SHUSTER: Even though her mother....
WYRTZEN: ...to see what was going on and we had a little folding over and we got her praying around the street corner.
SHUSTER: Even though her mother had taken her to Pinebrook.
WYRTZEN: Yeah. Well, that was later on, she took her to Pinebrook.
SHUSTER: So Marge was going with you to street meetings before she was converted?
WYRTZEN: No, I guess not. No, I guess this was afterward. Yeah, it was after Pinebrook 'cause she played the little folding organ.
SHUSTER: When did you first meet or make contact with Percy Crawford?
WYRTZEN: Well, through her mother listening in on the radio and then they went up in the summer and Marge got saved. Then we went back to...the reunion, maybe a hundred of us and I heard Percy Crawford preach and I said, "This guy sounds...looks much better then he sounds on the radio to me." And personally all this truth is beginning to really dawn on me by now. The next summer, we both went on vacation and Dr. Albert Hughes [?] of Toronto, Canada was the speaker, great Bible teacher and we both dedicated our lives to the Lord under his preaching that summer and we said, "Lord, we're ready to go any place," and I thought sure we were going to Africa, some place like that. And then....
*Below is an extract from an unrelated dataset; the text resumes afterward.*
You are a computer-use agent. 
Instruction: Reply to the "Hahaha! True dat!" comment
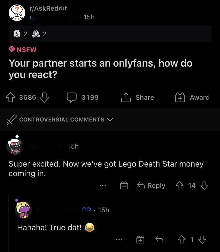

SHUSTER: Why did you think that?
WYRTZEN: Well, the first missionary I ever heard was from Africa and I thought, "Boy, how can I stay in America with such a need there?" and that was Ralph Davis of the African Inland Mission. Little did I realize then that years later I would preach to a quarter of a million men in Africa. And men and women that the Africa Inland Mission lined up in meetings all over Tanzania and Kenya and Congo and Uganda. And then the next missionary I heard was Dr. Isaac Page of China Inland Mission. And he painted the need of China and I said to my girl Marge, I said, "Hey, I think it's more important that we ought to go to China." By the time I had my heart set on China, I heard Paul Fleming who was starting the New Tribes Mission and he told about the tremendous needs in the jungles of South America. And I said, "Well, maybe we'll go there." Every time I'd hear, I wanted to go, I just wanted to go, I didn't care where I was just wanted to go. And then Dr. Stam, Peter Stam (whose son John and Betty Stam was killed in China) he was a good friend. I used to preach at the Star of Hope Mission and he said, "You know we've just come back from Holland. If we don't get a couple over there, within a year we're going have to close the work up." I had my wife wearing wooden shoes for that episode. [Shuster laughs.] I think that's good as I look back and we just cast all this on the Lord. And Percy Crawford was a great help to us. And Percy announced on the radio where he's going to be all that week and I'd write it down so I'd pray for him every night and he was out seven nights a week with his quartet and if he was within fifty, sixty miles of New York we'd get calls from him and we'd take them. So most of my gang came out of Percy Crawford's ministry because he knew how to pull the net in, we didn't.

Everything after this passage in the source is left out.